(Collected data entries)
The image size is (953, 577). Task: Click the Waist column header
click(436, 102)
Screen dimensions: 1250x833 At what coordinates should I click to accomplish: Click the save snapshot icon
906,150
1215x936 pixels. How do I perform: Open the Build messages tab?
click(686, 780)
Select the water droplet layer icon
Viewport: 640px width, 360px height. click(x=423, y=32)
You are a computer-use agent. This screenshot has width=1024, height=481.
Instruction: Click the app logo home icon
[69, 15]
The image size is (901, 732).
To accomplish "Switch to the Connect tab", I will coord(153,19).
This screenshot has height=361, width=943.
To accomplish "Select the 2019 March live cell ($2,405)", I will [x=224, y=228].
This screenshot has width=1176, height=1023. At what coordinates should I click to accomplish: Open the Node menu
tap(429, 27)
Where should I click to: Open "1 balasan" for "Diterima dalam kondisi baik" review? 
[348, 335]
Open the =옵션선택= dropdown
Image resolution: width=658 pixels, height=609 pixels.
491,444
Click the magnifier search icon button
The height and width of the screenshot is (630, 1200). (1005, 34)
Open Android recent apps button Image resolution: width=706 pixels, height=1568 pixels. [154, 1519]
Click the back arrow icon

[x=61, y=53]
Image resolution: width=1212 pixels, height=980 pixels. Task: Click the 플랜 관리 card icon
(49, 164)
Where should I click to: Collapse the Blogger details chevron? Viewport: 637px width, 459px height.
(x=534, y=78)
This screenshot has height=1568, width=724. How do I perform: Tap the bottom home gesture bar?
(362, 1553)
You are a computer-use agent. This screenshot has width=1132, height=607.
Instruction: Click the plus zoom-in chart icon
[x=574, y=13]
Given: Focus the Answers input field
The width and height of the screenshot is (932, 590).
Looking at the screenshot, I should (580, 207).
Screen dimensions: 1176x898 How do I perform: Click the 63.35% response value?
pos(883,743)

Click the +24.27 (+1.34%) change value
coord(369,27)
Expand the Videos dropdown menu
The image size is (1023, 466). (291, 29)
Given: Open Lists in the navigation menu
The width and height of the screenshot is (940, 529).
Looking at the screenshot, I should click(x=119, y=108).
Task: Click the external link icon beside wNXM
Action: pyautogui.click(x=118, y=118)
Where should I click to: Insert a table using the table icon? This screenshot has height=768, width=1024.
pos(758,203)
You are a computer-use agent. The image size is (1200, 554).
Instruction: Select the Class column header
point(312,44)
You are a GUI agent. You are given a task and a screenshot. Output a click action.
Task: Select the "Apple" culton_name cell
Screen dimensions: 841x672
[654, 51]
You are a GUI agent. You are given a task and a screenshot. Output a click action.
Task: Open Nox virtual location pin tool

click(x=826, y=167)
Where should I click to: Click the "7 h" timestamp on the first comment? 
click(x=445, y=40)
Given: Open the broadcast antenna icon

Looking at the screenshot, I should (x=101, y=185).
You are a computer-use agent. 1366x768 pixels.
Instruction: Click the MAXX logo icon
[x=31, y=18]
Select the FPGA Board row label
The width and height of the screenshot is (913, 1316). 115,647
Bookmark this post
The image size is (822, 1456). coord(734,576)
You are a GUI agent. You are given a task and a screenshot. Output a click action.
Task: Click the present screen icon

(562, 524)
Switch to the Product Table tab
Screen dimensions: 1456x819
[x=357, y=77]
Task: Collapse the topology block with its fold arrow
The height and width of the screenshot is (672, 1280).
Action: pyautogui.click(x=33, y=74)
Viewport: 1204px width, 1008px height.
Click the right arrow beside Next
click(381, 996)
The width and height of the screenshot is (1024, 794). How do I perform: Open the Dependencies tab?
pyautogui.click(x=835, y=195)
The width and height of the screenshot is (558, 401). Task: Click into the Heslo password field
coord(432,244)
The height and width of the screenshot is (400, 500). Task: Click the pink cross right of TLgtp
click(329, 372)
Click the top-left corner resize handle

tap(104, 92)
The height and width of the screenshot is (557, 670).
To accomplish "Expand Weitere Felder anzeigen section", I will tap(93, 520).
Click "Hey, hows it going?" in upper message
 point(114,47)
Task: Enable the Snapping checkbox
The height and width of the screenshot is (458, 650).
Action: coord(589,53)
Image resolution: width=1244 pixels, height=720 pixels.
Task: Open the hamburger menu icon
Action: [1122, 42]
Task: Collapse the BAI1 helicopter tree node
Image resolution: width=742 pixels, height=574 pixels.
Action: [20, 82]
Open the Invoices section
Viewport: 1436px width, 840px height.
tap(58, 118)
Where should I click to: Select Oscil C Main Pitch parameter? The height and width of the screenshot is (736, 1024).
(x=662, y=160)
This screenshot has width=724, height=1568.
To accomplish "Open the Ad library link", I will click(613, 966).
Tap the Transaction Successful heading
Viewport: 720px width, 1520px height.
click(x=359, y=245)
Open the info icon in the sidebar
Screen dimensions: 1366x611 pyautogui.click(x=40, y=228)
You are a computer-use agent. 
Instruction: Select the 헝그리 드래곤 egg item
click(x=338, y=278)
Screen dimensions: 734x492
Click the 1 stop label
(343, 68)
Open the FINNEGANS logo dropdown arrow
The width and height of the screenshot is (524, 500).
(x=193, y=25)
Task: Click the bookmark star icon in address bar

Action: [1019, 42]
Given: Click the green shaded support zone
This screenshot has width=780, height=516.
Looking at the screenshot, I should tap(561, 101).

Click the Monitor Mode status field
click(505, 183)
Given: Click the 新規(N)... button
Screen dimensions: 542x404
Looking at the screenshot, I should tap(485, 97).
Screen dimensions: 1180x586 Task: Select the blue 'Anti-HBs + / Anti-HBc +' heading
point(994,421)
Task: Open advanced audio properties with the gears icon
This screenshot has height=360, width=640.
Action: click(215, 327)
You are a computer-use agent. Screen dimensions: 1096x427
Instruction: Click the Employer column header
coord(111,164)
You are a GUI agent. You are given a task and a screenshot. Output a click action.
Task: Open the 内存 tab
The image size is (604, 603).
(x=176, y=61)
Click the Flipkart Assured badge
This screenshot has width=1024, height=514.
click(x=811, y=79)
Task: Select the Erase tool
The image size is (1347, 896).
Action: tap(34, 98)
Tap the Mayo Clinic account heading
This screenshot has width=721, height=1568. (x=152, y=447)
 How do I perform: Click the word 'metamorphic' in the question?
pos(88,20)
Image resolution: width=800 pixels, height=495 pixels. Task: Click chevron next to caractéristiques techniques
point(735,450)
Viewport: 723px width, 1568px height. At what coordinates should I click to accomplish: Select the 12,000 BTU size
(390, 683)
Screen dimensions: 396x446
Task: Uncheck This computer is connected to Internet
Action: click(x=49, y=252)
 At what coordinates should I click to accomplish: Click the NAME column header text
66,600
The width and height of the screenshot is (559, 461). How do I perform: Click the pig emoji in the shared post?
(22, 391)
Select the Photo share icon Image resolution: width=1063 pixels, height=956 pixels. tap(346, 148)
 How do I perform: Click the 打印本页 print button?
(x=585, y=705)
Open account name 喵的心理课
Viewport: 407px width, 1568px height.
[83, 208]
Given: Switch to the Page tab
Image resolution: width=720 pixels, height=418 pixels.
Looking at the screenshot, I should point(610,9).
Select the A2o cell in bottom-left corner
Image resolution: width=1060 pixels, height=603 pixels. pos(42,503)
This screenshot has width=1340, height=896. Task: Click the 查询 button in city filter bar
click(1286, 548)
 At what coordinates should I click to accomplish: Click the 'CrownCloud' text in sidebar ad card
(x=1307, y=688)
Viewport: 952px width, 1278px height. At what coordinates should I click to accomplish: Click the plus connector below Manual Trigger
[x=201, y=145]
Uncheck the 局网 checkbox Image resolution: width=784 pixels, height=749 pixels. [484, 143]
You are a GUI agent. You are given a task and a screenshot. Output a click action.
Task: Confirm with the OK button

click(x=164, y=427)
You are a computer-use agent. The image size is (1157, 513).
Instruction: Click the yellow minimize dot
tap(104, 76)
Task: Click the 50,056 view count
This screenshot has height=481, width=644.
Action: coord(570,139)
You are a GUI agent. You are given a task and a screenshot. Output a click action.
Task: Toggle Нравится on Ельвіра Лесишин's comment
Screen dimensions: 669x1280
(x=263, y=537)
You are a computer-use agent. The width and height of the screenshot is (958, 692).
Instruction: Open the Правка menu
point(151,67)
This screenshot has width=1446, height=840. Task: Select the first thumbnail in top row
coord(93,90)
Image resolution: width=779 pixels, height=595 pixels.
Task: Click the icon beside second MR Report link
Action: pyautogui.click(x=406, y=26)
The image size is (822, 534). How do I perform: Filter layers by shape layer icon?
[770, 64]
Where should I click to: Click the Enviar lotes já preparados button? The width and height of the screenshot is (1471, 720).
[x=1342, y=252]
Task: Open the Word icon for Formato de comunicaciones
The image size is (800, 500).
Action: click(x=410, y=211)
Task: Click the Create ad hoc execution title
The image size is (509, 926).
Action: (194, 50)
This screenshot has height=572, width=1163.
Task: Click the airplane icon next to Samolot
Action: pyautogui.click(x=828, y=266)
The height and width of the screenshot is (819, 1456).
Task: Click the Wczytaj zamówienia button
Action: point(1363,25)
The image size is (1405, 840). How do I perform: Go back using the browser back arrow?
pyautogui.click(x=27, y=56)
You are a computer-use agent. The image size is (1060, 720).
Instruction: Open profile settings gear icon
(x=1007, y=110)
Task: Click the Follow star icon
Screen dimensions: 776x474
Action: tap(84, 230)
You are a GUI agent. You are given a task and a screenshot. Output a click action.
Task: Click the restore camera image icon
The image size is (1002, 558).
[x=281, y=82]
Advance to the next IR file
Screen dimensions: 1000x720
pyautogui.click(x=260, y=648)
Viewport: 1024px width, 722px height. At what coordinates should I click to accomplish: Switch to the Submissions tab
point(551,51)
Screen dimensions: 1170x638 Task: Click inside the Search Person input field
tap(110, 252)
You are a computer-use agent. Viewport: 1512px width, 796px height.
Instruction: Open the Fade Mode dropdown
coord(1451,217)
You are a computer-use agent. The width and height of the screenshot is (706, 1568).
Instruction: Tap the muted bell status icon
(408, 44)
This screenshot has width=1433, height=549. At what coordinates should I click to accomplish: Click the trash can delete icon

Task to complete: When a line among the entries above contains "will", copy it.

Solution for this exercise:
To accomplish "Switch to the Connect tab", I will coord(153,19).
To accomplish "Select the 2019 March live cell ($2,405)", I will [x=224, y=228].
To accomplish "Expand Weitere Felder anzeigen section", I will tap(93, 520).
To accomplish "Open the Ad library link", I will click(613, 966).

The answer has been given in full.